▶ [REQUIRED TASKS]
#1 Say whether each statement agrees with the beekeeping diary below. Answer yes or no, and quote the words from the diary that decide it. (a) The bees were fed for the first time in the evening of Wednesday, August 6. (b) The large swarm collected last year was calm and easy to handle. (c) Wilja potatoes were dug on Saturday, August 9.
#2 Carry the beekeeping diary below further, starting after its last sentence.

▶ [STUDY TEXT]
________________________
Saturday, August 9, 2008

Moved the queenless hive from Thorpe to my allotment site. Dug Wilja potatoes. Picked blackberries.

Friday, August 8, 2008

Another overcast morning with a strong cool breeze from North.

Worked in the morning and again over lunch with on the phone with Alison (www.alisonwithers.co.uk) Got her site .ftp sorted and gave her a basic introduction to Dreamweaver course on the phone so that she can now change her site herself. (I see that she has done too!)

Peter Lely (www.peterlely.co.uk) arrived in the afternoon with his recent work that we scanned into my computer in order that I update his website.

Saw John (www.norwichdecorator.co.uk) in the allotment. Forked over ground for Pru to plant lettuce in.

Wednesday, August 6, 2008

Feeding starts

The weather is not hot and sunny. Looking out of my window I see a very dull overcast day outside. On venturing outside I find that it is a supprisingly warm still day and the bees are behaving as though there maybe some mating flights in progress.

In the evening I started to feed the bees for the first time. I had melted 4 kilo bags of sugar with four pints of water earlier in the day and allowed it to cool.

The first colony to get a complete bucket of feed is one of the swarms I picked up a month or so ago. In haste they were put onto deep frames on two super boxes (two supers are deeper than one brood and the bees extend the frames down with extra brood comb). I want the bees to move up into a brood box I've put on above the supers so that I can move it off and put it on a hive base and settle them down for the winter.

The bees seem OK and I will keep them and build them during next year to see how well they make honey and how nice they are to work with.

August 4th (Pru's birthday)

I inspected a hive today that I took honey from last week. Originally the bees in that hive I picked up as swarm. It was quite a large swarm that I collected some time last year. I can't remember when exactly but it was early enough for me to find out that these bees didn't like being disturbed - they stung and I needed to gloves on when I opening them up.

Last year they built up a strong colony and came through this 07/08 winter OK. When inspecting them I could never find the queen and they were unpleasant. I took them through last winter on a double brood box and as I couldn't find the queen I took a gamble at the start of the year as to which box the queen was in and put a frame of eggs in the other box (from a different hive where bees didn't sting so bad). The following week I found queen cells on the frame that I had introduced so my gamble had paid of and the queen was in the other box. So half of the angry bees were now going to breed a 'nicer' queen. (which I think they did)
________________________
▶ [DATASET]
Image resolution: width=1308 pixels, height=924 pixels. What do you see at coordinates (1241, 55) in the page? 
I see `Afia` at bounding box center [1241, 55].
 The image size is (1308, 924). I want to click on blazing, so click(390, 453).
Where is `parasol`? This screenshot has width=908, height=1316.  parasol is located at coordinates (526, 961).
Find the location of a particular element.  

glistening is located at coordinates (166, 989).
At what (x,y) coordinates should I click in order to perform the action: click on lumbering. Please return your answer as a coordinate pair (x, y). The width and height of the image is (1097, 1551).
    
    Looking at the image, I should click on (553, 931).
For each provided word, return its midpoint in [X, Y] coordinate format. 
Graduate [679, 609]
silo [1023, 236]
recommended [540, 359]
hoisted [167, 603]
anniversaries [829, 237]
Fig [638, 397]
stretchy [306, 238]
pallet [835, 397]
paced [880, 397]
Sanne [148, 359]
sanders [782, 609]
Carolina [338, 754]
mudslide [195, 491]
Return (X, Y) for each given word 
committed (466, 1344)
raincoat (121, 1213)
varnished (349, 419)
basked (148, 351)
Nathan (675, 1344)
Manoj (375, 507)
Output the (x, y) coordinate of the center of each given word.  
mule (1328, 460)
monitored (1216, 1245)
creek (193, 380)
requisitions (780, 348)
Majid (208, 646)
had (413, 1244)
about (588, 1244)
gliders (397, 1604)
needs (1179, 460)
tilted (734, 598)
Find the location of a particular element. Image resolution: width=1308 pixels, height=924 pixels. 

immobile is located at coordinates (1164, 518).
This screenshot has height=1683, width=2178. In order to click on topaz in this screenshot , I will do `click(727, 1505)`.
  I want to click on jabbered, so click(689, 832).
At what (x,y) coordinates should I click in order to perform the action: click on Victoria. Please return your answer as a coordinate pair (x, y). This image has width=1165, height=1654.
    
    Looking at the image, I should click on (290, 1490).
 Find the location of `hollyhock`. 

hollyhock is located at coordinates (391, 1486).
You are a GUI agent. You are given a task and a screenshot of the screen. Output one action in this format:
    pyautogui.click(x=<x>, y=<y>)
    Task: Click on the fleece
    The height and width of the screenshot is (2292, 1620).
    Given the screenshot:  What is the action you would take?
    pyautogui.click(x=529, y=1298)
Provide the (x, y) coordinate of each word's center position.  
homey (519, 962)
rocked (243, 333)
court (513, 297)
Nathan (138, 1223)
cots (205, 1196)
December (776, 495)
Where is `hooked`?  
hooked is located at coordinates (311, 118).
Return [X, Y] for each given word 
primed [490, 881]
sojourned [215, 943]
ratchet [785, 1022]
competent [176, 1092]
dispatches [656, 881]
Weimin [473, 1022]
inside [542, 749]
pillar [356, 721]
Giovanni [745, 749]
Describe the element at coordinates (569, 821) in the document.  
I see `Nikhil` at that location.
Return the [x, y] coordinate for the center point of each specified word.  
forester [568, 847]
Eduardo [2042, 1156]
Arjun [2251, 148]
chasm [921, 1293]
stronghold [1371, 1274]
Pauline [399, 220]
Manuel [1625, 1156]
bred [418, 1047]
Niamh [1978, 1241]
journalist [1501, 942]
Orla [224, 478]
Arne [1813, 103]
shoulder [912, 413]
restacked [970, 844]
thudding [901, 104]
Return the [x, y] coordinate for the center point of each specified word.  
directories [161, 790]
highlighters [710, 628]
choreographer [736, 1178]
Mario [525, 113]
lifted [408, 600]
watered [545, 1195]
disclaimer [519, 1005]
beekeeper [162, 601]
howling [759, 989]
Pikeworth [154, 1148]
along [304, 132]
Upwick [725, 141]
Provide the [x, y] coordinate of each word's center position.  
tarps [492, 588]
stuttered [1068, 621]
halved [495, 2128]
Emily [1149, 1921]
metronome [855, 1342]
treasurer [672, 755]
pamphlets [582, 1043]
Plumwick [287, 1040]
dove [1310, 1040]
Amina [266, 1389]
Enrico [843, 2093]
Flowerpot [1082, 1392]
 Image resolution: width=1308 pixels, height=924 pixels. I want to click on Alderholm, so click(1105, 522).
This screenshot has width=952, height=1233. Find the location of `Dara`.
________________________
▶ [TASK RESULTS]
#1
(a) Yes: "In the evening I started to feed the bees for the first time."
(b) No: "these bees didn't like being disturbed - they stung"
(c) Yes: "Dug Wilja potatoes."

#2
After I had been through the box with the queen in twice again I gave up on looking for that queen and left that colony alone for a while.

Gradually over the weeks that colony started to grow and those bees made their annoyance of my visits to that apiary increasingly apparent so I took of half of the bees again (those above the queen excluder) and unighted them with another weaker colony and as I wanted to breed more queens in that apiary I moved the angry queen in the brood box three miles away to an apiary where I keep angry bees.

Finally after they had been in the new apiary for a while I found the queen and marked her yellow . Then I left them alone pretty much to make some honey. They had been messed around enough and were now out of the way of people. Except possibly the young hooligans who turned a hive over in that apiary last winter.

I had increased the space for the queen to a brood and a half before taking a good full super of honey off last week and there right in the middle of the super was one queen cell just at the start of production.

Today it was late in the evening before I got to inspect the hive. Last week as I took the honey off but put an extra brood box on and another super. So tonight there was one super that I had put on last week empty (now with two frames of honey in it) and one super with a frame in the middle with the longest queen cell I have seen this year on it - just one queen cell. And below that super were the two brood boxes of bees.

The bees were skittish and I think getting ready to swarm. I wanted to find the queen and get her out of there. There were lots of bees in the colony so I was pretty certain that they hadn't swarmed.

The top brood box that I had put on last week only had honey and stored pollen in it and no brood so there wasn't much point spending much time looking for the queen in that box. In the bottom brood box most of the brood was on the far side. The first half dozen frames had no new brood in and in between old capped brood there were cells filled with honey.The bees were not intending the queen to lay on those frames for a while.

I had a nuc box ready and as I got to last frame was thinking about having to put the queen cell in there if I couldn't find the queen (earlier in the year I probably would have anyway). I started to go back through the frames again and there on the third frame in I found her with her yellow mark nearly worn completely away. She wasn't a very large queen and was quite dark so it was no wonder she was so hard to find.

Will the queen stay in the nuc box for a while so that I can eventually put her into a new brood box to see if she can survive another winter?

Will a new mated queen get back to the colony OK? ---- Honey Stripes

Will be bees still be as difficult to handle next year with a new queen as they have been in 07/08?

These are now the only bees in that 'angry' apiary now but they are not the only 'angry bees that I have.

Angry bees are often good honey makers - but they are not good for allotments or town gardens if you don't want your neighbours to get stung.